START Passage to read
Personal information
- Full name: Maxim Pavlovich Kovtun
- Born: 18 June 1995 (age 31) Yekaterinburg, Russia
- Home town: Moscow, Russia
- Height: 1.82 m (5 ft 11+1⁄2 in)

Figure skating career
- Country: Russia
- Discipline: Men's singles
- Began skating: 1997
- Retired: 23 April 2019
- Highest WS: 6th (2015–16)

Medal record
European Championships
| Silver medal – second place | 2015 Stockholm | Singles |
| Silver medal – second place | 2017 Ostrava | Singles |
| Bronze medal – third place | 2016 Bratislava | Singles |
Russian Championships
| Gold medal – first place | 2014 Sochi | Singles |
| Gold medal – first place | 2015 Sochi | Singles |
| Gold medal – first place | 2016 Yekaterinburg | Singles |
| Gold medal – first place | 2019 Saransk | Singles |
| Bronze medal – third place | 2017 Chelyabinsk | Singles |
World Team Trophy
| Silver medal – second place | 2015 Tokyo | Team |
| Silver medal – second place | 2017 Tokyo | Team |
Junior Grand Prix Final
| Gold medal – first place | 2012–13 Sochi | Singles |

= Maxim Kovtun =

Russian figure skater

Maxim Pavlovich Kovtun (Максим Павлович Ковтун; born 18 June 1995) is a retired Russian figure skater. He is a three-time European medalist (silver in 2015 and 2017, bronze in 2016) and four-time (2014, 2015, 2016, 2019) Russian national champion. On the junior level, he is the 2012 JGP Final champion. Kovtun has successfully landed two quad jumps in a short program, and three quads in a free program.

On 23 April 2019, Kovtun announced his retirement from competition.

== Personal life ==
Maxim Pavlovich Kovtun was born 18 June 1995 in Yekaterinburg. His two older brothers formerly competed in figure skating and his father, Pavel, is a skating coach and former pair skater. He was in a relationship with a gymnast Chilita Bagdzhi from 2015 until 2016. He has been dating a Russian group rhythmic gymnast Evgeniia Levanova since 2019.
END Passage to read
### Things to do
1/ Answer these questions from the Maxim Kovtun profile.
(a) In what year did Kovtun begin skating?
(b) In which city did he win his 2017 European Championships silver medal?
(c) What is his father's name?
2/ Please copy the part of the Maxim Kovtun profile from "Maxim Pavlovich Kovtun (Максим" up to and including "Levanova since 2019.".
START Source data
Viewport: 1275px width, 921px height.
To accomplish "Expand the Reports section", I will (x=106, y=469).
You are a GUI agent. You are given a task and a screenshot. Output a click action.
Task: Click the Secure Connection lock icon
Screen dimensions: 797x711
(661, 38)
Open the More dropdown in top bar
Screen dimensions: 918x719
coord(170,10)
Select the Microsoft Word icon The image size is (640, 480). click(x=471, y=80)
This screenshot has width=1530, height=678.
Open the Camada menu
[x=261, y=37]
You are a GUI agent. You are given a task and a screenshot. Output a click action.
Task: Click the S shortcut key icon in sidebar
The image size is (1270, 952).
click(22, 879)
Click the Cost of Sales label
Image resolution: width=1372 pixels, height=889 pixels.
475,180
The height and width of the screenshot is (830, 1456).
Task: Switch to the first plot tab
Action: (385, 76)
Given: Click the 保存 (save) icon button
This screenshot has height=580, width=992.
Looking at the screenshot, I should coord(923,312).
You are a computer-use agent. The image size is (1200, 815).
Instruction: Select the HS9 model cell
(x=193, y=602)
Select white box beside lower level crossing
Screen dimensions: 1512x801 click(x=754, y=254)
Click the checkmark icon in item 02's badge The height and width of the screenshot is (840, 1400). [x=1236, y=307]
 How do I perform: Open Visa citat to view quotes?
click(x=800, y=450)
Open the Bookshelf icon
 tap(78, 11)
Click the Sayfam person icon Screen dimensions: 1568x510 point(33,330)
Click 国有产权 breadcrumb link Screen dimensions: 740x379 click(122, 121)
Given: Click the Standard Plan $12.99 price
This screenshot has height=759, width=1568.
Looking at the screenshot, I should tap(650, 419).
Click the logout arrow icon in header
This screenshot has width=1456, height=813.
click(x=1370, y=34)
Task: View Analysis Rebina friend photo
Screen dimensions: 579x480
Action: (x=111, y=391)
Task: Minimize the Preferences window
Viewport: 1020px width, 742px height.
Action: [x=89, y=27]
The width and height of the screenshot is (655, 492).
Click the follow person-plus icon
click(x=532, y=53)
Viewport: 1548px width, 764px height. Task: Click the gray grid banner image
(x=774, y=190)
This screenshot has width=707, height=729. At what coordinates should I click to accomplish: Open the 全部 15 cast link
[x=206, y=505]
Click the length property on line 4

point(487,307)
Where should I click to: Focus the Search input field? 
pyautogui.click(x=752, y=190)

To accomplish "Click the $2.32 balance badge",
END Source data
### Solution list
1/
(a) 1997
(b) Ostrava
(c) Pavel

2/
Maxim Pavlovich Kovtun (Максим Павлович Ковтун; born 18 June 1995) is a retired Russian figure skater. He is a three-time European medalist (silver in 2015 and 2017, bronze in 2016) and four-time (2014, 2015, 2016, 2019) Russian national champion. On the junior level, he is the 2012 JGP Final champion. Kovtun has successfully landed two quad jumps in a short program, and three quads in a free program.

On 23 April 2019, Kovtun announced his retirement from competition.

== Personal life ==
Maxim Pavlovich Kovtun was born 18 June 1995 in Yekaterinburg. His two older brothers formerly competed in figure skating and his father, Pavel, is a skating coach and former pair skater. He was in a relationship with a gymnast Chilita Bagdzhi from 2015 until 2016. He has been dating a Russian group rhythmic gymnast Evgeniia Levanova since 2019.